TASK ITEM: Find the line with "Instruction: Click the M" and the line with "is (706, 1568)." in the entries below; output exactly those two lines, every line between them, and no others.

Content starts

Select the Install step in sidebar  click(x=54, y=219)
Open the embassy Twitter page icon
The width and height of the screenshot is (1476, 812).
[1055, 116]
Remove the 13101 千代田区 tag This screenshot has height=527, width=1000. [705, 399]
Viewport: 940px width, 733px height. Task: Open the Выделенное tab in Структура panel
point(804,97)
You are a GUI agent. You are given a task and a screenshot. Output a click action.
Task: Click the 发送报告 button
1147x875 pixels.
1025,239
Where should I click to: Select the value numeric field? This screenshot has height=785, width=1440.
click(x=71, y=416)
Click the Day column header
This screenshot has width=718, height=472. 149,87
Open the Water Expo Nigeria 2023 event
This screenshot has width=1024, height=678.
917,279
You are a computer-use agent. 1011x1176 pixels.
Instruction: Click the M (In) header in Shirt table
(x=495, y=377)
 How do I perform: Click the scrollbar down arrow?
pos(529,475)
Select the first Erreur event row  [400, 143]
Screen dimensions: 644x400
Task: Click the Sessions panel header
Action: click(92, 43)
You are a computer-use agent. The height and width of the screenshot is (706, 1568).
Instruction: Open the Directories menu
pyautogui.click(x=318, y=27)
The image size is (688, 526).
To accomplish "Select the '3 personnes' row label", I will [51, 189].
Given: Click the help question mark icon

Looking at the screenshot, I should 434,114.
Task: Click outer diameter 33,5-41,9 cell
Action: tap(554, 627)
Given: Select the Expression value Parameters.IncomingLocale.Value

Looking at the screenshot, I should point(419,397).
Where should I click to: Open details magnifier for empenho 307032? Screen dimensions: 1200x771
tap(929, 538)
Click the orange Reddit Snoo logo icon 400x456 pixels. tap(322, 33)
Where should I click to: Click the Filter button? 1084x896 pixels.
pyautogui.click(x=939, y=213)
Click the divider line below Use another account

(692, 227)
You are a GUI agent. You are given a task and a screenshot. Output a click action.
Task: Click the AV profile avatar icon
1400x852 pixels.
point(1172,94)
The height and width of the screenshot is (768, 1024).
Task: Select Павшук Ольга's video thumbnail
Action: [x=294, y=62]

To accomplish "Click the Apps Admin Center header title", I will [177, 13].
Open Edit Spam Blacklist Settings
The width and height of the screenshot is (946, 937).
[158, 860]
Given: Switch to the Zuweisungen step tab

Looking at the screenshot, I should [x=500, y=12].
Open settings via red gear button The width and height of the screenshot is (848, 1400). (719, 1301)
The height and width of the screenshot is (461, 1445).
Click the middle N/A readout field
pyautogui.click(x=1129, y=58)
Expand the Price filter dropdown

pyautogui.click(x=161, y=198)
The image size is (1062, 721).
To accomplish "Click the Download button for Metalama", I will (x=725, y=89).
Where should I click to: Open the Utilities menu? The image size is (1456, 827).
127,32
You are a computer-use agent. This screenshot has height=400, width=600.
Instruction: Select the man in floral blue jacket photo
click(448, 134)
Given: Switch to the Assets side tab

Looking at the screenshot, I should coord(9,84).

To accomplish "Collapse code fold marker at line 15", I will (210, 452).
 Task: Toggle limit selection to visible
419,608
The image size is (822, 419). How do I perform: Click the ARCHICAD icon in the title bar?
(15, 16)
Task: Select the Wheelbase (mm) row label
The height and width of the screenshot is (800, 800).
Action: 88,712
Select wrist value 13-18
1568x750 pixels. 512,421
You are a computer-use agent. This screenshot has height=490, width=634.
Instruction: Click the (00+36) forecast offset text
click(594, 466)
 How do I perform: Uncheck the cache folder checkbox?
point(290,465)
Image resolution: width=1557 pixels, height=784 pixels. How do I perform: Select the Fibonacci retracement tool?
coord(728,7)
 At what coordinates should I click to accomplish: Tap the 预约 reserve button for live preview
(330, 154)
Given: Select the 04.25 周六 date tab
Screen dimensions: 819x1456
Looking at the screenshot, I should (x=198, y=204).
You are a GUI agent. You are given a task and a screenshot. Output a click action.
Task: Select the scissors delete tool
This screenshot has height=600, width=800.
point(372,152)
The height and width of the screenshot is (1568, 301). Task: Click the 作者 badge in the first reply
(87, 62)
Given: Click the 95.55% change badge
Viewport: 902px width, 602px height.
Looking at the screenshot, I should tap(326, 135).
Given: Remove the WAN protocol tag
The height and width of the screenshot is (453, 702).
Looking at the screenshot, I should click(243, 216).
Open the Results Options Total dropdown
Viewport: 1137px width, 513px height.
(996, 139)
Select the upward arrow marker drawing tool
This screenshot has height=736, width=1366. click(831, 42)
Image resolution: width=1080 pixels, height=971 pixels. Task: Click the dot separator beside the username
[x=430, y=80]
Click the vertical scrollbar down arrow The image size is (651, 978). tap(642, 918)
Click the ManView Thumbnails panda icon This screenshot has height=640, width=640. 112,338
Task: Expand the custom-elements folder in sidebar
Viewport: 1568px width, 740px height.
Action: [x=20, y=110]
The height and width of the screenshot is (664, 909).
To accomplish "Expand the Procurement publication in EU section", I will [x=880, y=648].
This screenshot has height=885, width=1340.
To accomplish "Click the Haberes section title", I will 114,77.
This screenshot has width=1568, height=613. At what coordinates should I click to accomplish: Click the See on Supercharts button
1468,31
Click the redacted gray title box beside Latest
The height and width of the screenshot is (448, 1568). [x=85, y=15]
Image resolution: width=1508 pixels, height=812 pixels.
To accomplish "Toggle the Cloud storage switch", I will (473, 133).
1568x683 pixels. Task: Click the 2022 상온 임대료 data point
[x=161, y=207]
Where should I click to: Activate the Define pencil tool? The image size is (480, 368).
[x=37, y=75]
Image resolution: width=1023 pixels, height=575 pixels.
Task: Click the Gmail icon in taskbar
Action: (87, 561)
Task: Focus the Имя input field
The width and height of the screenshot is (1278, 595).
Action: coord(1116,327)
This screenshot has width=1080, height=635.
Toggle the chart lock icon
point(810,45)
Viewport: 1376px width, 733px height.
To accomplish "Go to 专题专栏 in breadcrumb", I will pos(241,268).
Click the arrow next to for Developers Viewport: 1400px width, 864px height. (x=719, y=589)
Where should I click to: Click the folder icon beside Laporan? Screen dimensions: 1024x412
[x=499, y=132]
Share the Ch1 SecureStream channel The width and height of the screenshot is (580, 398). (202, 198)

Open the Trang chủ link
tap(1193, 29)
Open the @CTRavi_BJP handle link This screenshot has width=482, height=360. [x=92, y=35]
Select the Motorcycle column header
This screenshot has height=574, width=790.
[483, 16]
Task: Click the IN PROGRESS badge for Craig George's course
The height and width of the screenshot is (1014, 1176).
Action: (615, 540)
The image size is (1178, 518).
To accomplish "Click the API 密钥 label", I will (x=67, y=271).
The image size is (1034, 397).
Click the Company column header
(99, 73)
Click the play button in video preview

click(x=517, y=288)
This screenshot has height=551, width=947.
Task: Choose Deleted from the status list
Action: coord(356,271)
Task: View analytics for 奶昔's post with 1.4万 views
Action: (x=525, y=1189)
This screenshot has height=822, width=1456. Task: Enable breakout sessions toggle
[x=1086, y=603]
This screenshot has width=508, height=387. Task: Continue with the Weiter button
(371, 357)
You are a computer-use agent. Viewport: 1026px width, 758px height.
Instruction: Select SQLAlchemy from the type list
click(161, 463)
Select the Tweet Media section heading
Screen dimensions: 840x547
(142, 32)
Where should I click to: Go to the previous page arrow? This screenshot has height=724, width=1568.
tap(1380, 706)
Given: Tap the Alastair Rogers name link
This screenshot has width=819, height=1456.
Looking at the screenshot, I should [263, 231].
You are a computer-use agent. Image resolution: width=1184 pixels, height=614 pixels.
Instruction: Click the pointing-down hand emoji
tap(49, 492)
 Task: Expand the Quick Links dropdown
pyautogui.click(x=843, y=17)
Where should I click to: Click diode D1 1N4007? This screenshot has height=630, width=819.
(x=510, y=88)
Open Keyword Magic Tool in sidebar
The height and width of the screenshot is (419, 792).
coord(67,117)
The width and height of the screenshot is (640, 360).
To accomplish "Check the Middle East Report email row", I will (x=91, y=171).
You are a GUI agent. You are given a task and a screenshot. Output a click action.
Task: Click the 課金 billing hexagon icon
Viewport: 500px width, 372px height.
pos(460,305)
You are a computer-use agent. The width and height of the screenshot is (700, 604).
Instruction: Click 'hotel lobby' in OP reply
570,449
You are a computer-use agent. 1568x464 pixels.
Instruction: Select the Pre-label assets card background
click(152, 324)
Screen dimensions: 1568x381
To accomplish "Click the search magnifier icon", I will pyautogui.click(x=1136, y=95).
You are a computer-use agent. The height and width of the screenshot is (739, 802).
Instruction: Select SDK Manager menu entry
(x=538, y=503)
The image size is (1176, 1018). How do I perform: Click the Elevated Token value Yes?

Content ends

TASK RESPONSE:
Instruction: Click the M (In) header in Shirt table
(x=495, y=377)
 How do I perform: Click the scrollbar down arrow?
pos(529,475)
Select the first Erreur event row  [400, 143]
Screen dimensions: 644x400
Task: Click the Sessions panel header
Action: click(92, 43)
You are a computer-use agent. The height and width of the screenshot is (706, 1568).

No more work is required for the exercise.